Normally, one wouldn’t use the words ‘Hollywood’ and ‘minimalist’ in the same sentence. The Driver is a rare case where you can use both words to describe the same film – and it’s a good showcase of how Walter Hill once excelled at making films that embodied both qualities simultaneously.
The premise of The Driver strips the process of storytelling to its barest essentials. The protagonist is simply called the Driver (Ryan O’Neal) – no one has a real name, first or last, in this film. He’s the best wheel-man in the city and operates with his own code of honor. His foe is the Cop (Bruce Dern), a creepy and obsessive lawman who wants to bring the Driver down, even if it requires him to betray his own laws to do so. Caught in the middle is the Player (Isabelle Adjani), a criminal underworld type who decides to assist the Player when the Cop puts pressure on them both.
Minimalism extends to all aspects of The Driver. The dialogue is terse; the performances, even more so. For instance, O’Neal deliberately uses a single steely expression throughout the entire film and often responds to questions from other characters by giving them a silent glare, then walking away. Some have complained that his performance hurts the film by being too static but this is exactly the point: his character never gives away anymore than he wants and O’Neal’s choices are perfectly in keeping with this. Adjani follows a similar strategy in her performance. Dern is the only who shows playfulness in his role, but it is designed to fit the egotistical nature of his character and he offsets it with his distinctive brand of creep-out menace.
Behind the camera, director and writer Walter Hill revels in making the film as sleek as the story.
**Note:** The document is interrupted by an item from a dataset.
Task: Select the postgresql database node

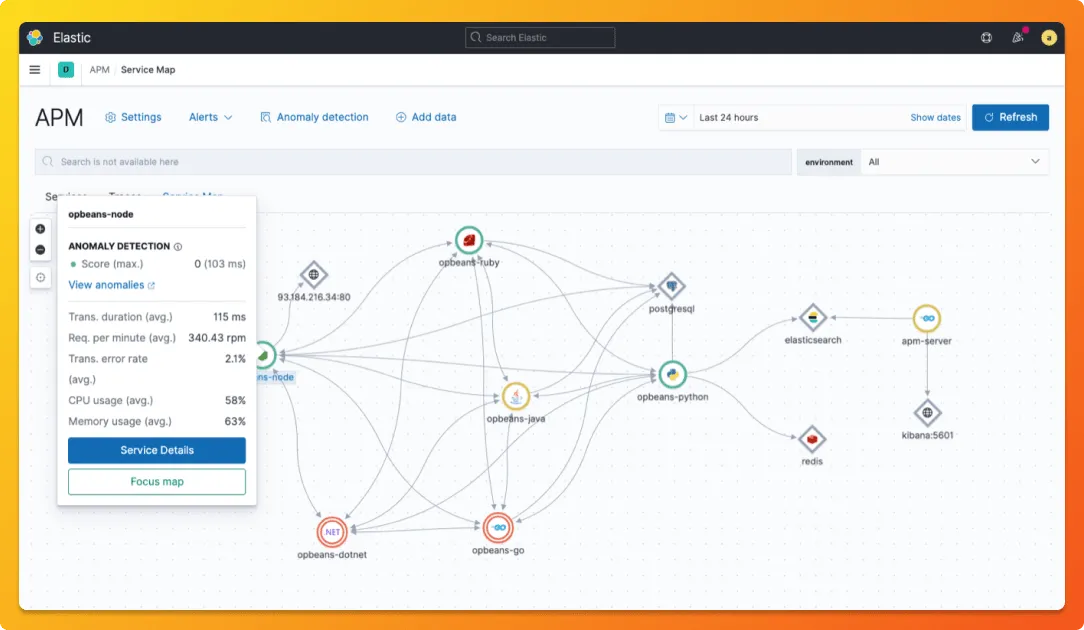Action: point(671,286)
Using gorgeous yet subtly crafted photography by Philip Lathrop and a subtle, jazzy score by Michael Small, he keeps the film’s feel intimate and free of excessive frills. It’s all about enjoying the mechanics of pure storytelling and Hill delivers beautifully on this ideal. The finished product offers echoes of Jean Pierre Melville’s films, The Killing, various film noir titles and Elmore Leonard’s novels but never lapses into overt and explicit homage to any of the above.
And finally, there are the car chases. In fitting with the film’s overall approach, the car chases in The Driver are few and far between but when they do appear, they make every second count. Each car action sequence carefully mixes point-of-view footage, external shots and sound effects into a carefully tuned piece of work. None of them are huge in scale or destruction but their sense of precision makes each a joy to watch.
Like its main character, The Driver deliberately doesn’t give you anything more than the bare essentials so viewers used to being catered to might take issue with it. However, what is offered here is too skillfully assembled for any fan of pure cinema to deny.
Blu-Ray Notes: The best U.S. option was the Twilight Time edition, which is long out-of-print. However, there are editions from other countries for those with multi-region players.